Dataset entries:
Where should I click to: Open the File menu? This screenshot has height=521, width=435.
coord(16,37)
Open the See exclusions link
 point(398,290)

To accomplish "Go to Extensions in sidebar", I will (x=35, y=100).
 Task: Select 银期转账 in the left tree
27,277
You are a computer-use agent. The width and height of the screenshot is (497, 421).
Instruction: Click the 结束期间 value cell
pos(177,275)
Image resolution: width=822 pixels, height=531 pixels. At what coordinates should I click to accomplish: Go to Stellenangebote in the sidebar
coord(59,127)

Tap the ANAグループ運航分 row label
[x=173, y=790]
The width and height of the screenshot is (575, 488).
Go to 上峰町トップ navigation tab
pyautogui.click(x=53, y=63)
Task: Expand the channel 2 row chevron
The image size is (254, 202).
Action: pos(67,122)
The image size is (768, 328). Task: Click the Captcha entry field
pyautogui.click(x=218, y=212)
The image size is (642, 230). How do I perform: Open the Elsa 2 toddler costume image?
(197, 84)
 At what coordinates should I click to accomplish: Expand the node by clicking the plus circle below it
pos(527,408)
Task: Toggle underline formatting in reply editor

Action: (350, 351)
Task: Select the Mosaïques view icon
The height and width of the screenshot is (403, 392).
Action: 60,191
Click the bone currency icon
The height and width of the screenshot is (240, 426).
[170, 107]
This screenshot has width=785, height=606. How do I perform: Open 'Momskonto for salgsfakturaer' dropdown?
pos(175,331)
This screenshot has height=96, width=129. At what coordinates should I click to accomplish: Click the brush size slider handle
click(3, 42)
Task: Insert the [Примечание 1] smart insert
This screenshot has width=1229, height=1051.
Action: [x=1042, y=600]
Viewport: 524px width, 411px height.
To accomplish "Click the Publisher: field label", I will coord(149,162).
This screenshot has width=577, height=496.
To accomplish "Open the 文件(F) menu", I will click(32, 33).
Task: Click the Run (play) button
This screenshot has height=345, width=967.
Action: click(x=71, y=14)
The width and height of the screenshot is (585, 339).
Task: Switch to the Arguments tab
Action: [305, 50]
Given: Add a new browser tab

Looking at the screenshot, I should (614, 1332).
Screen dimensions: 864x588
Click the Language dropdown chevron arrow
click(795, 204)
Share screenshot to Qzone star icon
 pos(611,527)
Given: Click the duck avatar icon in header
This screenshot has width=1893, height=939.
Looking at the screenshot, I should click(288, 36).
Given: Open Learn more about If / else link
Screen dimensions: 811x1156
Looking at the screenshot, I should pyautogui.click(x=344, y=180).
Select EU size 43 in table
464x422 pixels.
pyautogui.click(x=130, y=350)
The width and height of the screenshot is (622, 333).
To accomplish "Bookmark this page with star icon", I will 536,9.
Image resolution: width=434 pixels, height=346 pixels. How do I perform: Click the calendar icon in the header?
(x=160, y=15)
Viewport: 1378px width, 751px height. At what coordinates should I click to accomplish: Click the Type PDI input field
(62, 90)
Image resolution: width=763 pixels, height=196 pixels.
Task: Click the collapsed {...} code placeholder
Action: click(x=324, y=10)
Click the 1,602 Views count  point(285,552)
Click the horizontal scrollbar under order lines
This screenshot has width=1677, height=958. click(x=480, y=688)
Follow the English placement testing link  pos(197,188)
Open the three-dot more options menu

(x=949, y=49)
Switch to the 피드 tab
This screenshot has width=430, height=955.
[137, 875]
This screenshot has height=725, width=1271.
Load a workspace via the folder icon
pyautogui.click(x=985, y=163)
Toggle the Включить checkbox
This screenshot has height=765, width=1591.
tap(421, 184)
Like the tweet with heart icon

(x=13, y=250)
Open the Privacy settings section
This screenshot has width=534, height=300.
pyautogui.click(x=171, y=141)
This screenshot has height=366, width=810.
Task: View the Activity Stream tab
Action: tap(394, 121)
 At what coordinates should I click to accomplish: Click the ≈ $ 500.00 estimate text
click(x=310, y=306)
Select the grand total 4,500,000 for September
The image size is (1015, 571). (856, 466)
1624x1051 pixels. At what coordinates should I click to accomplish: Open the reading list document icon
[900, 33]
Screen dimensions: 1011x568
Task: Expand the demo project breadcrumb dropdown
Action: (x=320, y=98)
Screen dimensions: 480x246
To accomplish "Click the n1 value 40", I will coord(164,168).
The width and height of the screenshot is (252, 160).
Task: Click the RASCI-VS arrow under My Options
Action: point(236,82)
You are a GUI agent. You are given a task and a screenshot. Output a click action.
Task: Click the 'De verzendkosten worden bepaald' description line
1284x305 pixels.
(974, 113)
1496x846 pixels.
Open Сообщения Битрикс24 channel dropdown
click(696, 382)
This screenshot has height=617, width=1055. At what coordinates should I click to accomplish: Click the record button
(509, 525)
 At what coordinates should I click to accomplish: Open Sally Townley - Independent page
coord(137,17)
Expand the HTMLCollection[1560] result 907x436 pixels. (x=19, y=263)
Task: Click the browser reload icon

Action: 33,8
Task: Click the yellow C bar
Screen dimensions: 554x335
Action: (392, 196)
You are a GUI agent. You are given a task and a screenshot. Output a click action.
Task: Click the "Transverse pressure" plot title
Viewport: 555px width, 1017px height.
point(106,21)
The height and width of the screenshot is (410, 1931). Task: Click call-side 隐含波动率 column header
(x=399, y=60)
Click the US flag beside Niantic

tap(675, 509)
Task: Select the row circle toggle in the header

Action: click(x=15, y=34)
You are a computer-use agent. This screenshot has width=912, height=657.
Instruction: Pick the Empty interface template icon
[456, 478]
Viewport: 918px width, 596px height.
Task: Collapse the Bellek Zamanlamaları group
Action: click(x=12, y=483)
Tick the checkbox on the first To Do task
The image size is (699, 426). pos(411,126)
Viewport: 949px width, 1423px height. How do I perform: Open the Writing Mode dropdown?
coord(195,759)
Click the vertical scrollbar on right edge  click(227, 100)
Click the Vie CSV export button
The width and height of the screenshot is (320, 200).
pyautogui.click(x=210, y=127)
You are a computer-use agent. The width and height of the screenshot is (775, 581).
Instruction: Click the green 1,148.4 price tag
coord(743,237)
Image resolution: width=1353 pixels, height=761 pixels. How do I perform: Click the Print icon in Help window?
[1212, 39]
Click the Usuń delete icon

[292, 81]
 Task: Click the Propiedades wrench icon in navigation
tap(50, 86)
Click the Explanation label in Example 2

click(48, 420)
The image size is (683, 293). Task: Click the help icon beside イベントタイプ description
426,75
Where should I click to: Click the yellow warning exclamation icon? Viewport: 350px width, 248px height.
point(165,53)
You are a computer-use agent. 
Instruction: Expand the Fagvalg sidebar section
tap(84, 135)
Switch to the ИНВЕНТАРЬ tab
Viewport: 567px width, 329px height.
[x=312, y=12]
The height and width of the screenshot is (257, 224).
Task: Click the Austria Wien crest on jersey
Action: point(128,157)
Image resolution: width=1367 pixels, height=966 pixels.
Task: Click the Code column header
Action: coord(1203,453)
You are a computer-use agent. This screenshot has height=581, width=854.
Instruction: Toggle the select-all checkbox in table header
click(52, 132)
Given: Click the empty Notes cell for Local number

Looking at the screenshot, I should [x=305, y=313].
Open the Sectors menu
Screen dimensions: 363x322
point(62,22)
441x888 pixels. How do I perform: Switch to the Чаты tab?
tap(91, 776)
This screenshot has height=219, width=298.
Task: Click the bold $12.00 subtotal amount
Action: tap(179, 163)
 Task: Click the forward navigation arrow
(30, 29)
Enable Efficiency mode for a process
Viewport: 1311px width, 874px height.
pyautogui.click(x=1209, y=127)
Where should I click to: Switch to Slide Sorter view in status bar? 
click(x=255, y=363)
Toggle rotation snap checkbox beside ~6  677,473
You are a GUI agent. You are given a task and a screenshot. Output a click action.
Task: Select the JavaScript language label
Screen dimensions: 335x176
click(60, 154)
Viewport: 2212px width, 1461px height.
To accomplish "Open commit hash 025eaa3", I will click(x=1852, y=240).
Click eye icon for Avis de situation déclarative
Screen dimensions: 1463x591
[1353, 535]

The exercise: Transcribe the records without changes, starting with the line containing "Open the Sectors menu" and going on through the line containing "pyautogui.click(x=1209, y=127)".

Complete output:
Open the Sectors menu
Screen dimensions: 363x322
point(62,22)
441x888 pixels. How do I perform: Switch to the Чаты tab?
tap(91, 776)
This screenshot has height=219, width=298.
Task: Click the bold $12.00 subtotal amount
Action: tap(179, 163)
 Task: Click the forward navigation arrow
(30, 29)
Enable Efficiency mode for a process
Viewport: 1311px width, 874px height.
pyautogui.click(x=1209, y=127)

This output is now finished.